The fact that this is a live performance, recorded in real time in Ibiza, carries significance. Live sound work differs from studio recordings in several ways:
- Acoustic unpredictability: The room's acoustics, ambient noise, and the energy of the gathering shape the sound in real time. No two live performances are identical.
- Energetic transmission: In many contemplative traditions, the presence and intention of the performer—sometimes called the "field" or "transmission"—directly influences the listener's experience. Live presence may carry dimensions that a recording cannot fully capture.
- Collective resonance: Even if the video shows only one person's audio, those gathered physically are creating a shared container. The recording may preserve traces of that collective attunement.

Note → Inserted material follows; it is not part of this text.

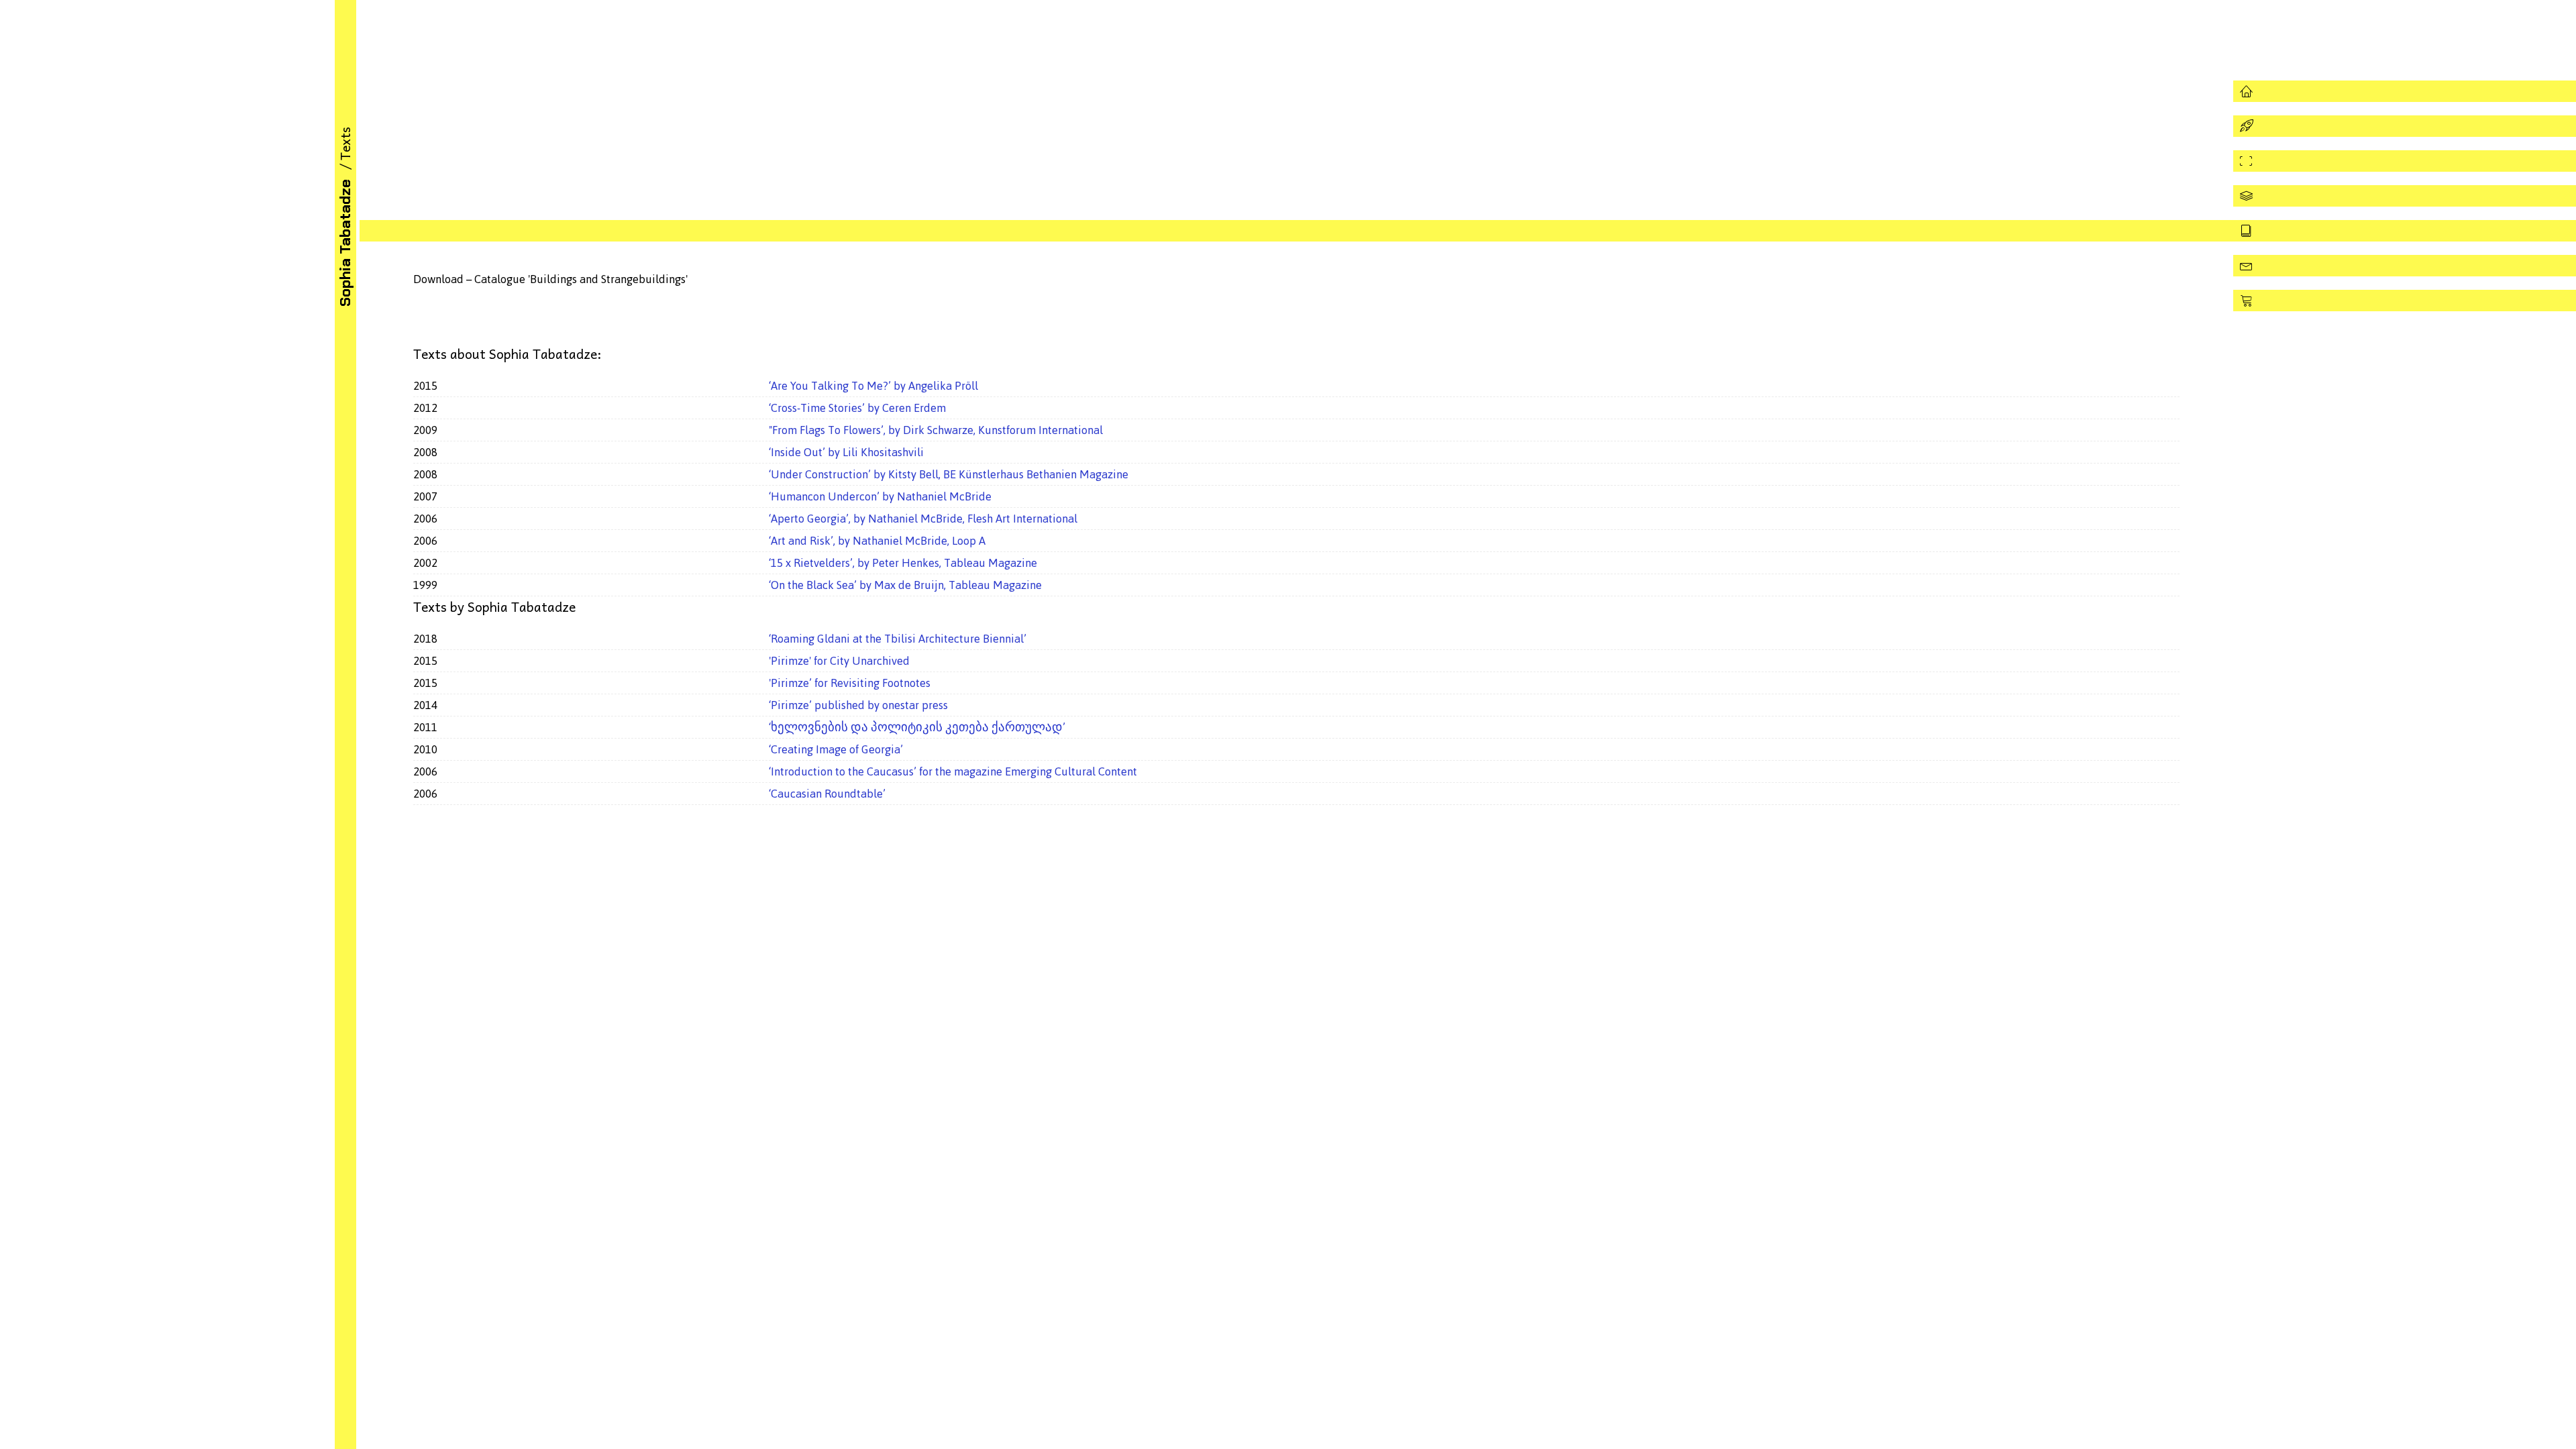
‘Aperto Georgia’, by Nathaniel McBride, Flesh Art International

Hayden's choice to record this work live in a specific place (Ibiza, presumably at a venue or event) suggests that the experience was embedded in a moment, an intention, and a gathering—not merely produced in isolation for later distribution.
Sound as a Path to Dissolution
The title "Vanished" points toward a fundamental theme in contemplative work: the dissolution of the separate self or the thinking mind. In many meditation traditions—Buddhist, Hindu, Sufi, and secular somatic practices—the goal is not to achieve something but to release or dissolve what obscures clarity. Sound can facilitate this by:
- Holding attention in the present moment (the ear tracking frequencies pulls consciousness out of narrative thought)
- Creating a predictable field that allows the nervous system to lower its defenses and rest
- Inducing trance states where ordinary consciousness quiets and subtler layers of awareness emerge
- Offering a focal point for surrender—something to lean into rather than something to control or analyze
In this frame, "vanished" is not a loss but a liberation—the disappearance of the tight, defended self that usually runs the show.
Where to Go from Here
If you are curious about sound healing and sonic meditation, consider exploring longer sessions—either recorded or live—to give yourself enough time to notice shifts in your nervous system and awareness. Look for artists who explain their sonic philosophy and the frequencies or instruments they use, so you understand the intentionality behind what you are hearing. If "Vanished" resonates with you, seek out more of Shannon Hayden's work, and experiment with listening in different states: lying down, in silence, with eyes closed, and with minimal distraction. Sound is a direct technology for touching states of consciousness; approach it with the same respect and presence you would bring to meditation or prayer.